++++ TASK INPUT
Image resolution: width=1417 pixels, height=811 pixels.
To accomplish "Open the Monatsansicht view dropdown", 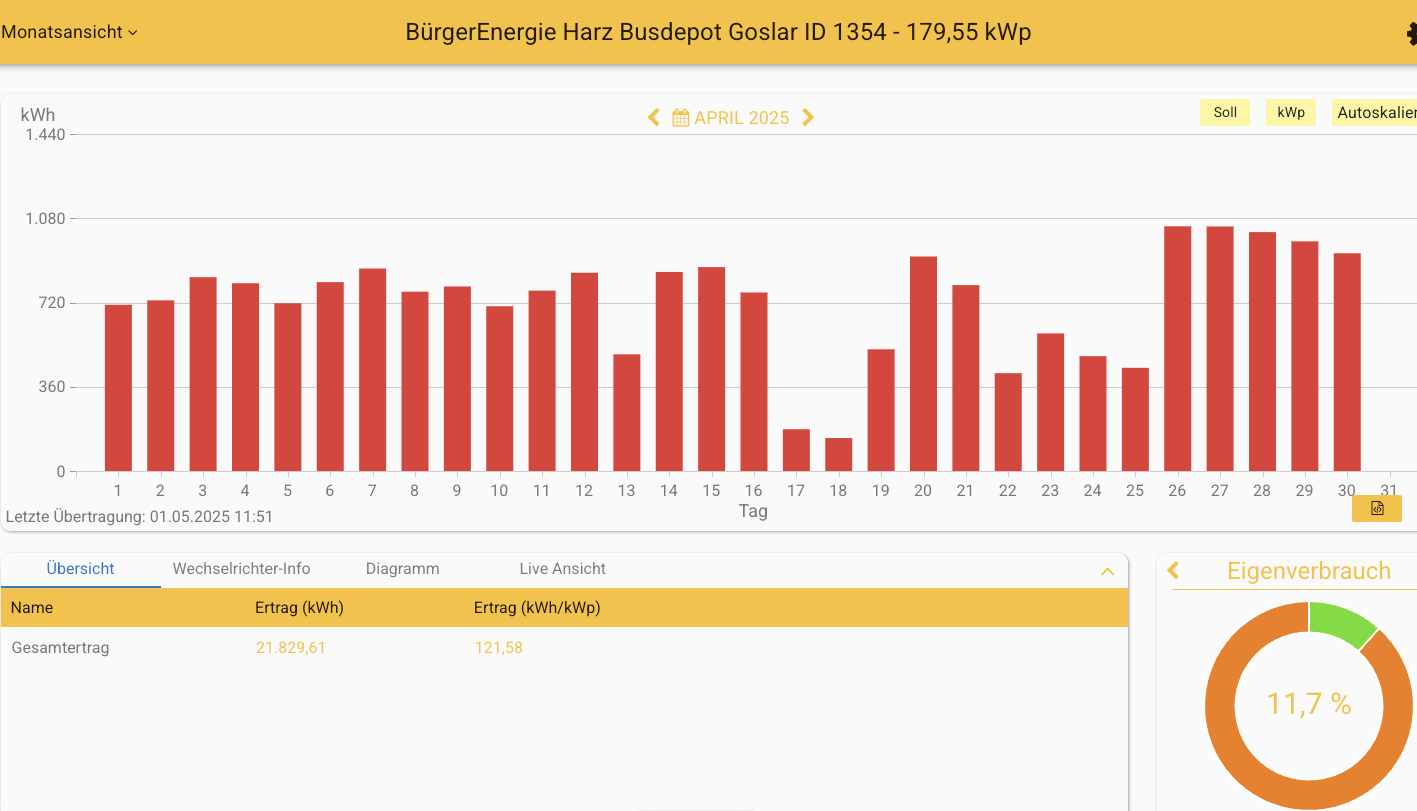I will pos(69,32).
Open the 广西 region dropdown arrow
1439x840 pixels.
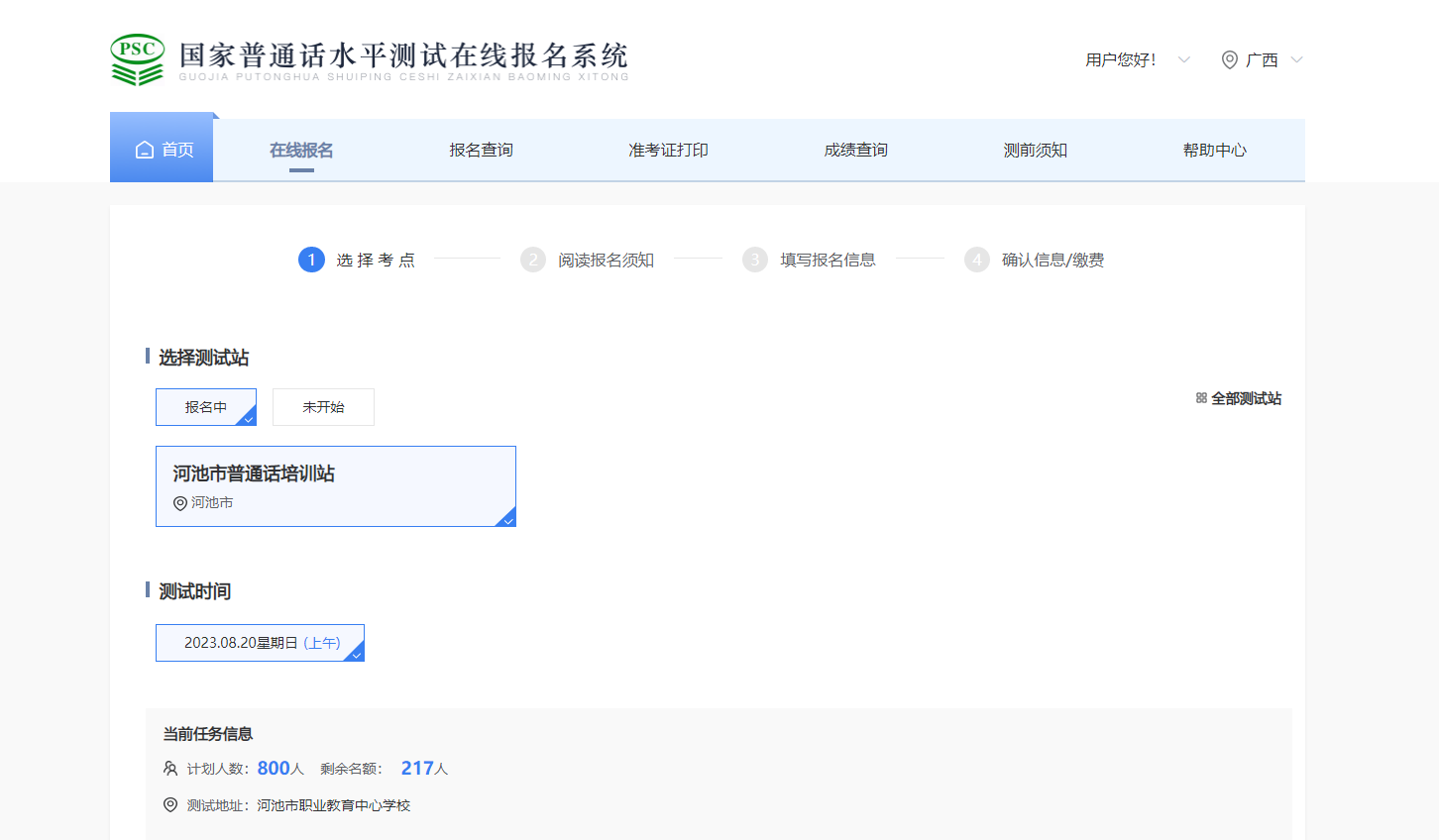pos(1296,59)
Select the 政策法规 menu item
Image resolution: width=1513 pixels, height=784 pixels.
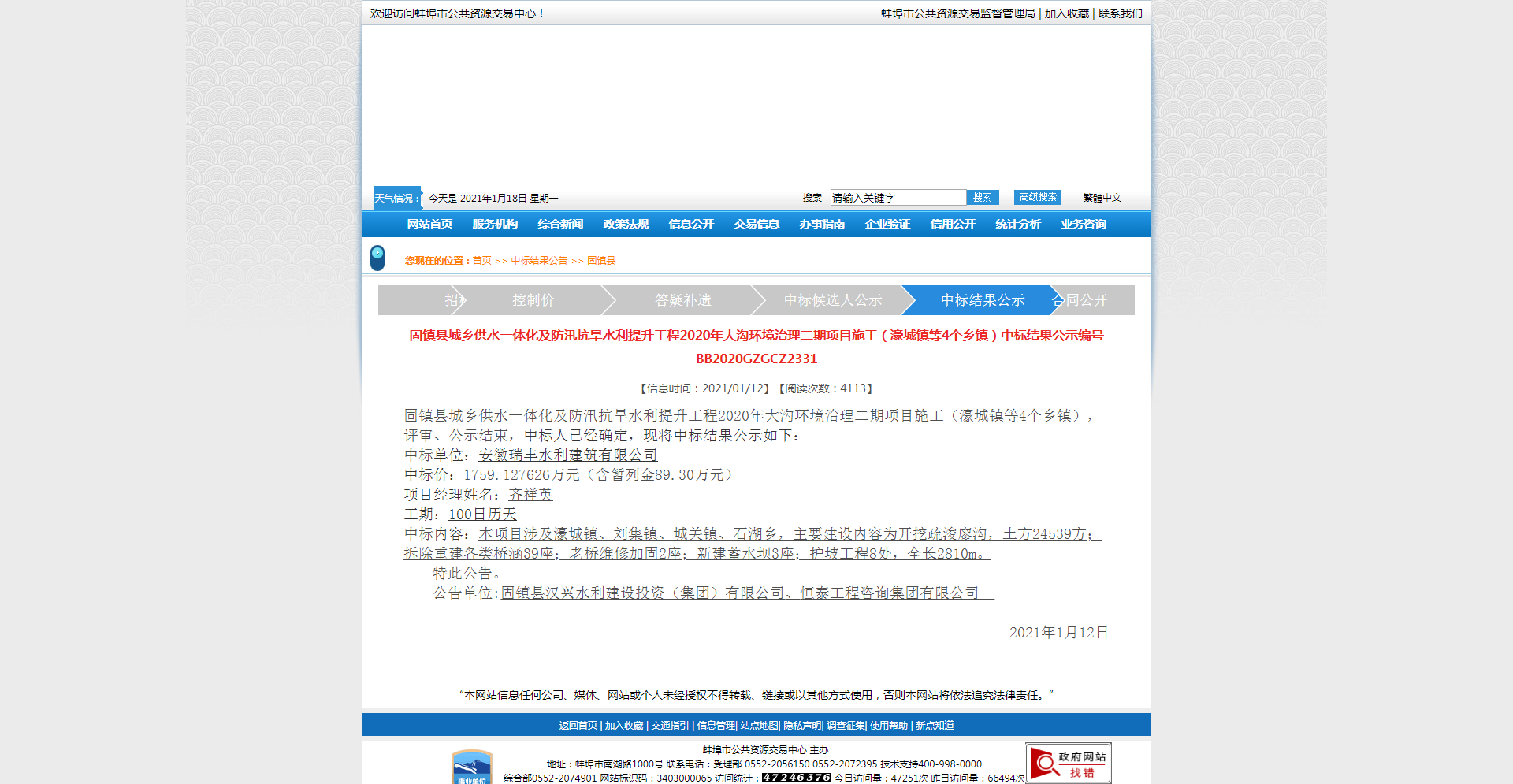coord(626,225)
++++++++
### [SET EXERCISE]
Rewrite the records as a numbered list, starting with the line that contains "Open the 广西 region dropdown arrow" and going on through the end of the records. Omit any blank lines, and leave the pictures out of your answer.

### [RIGHT ANSWER]
1. Open the 广西 region dropdown arrow
2. 1439x840 pixels.
3. pos(1296,59)
4. Select the 政策法规 menu item
5. Image resolution: width=1513 pixels, height=784 pixels.
6. coord(626,225)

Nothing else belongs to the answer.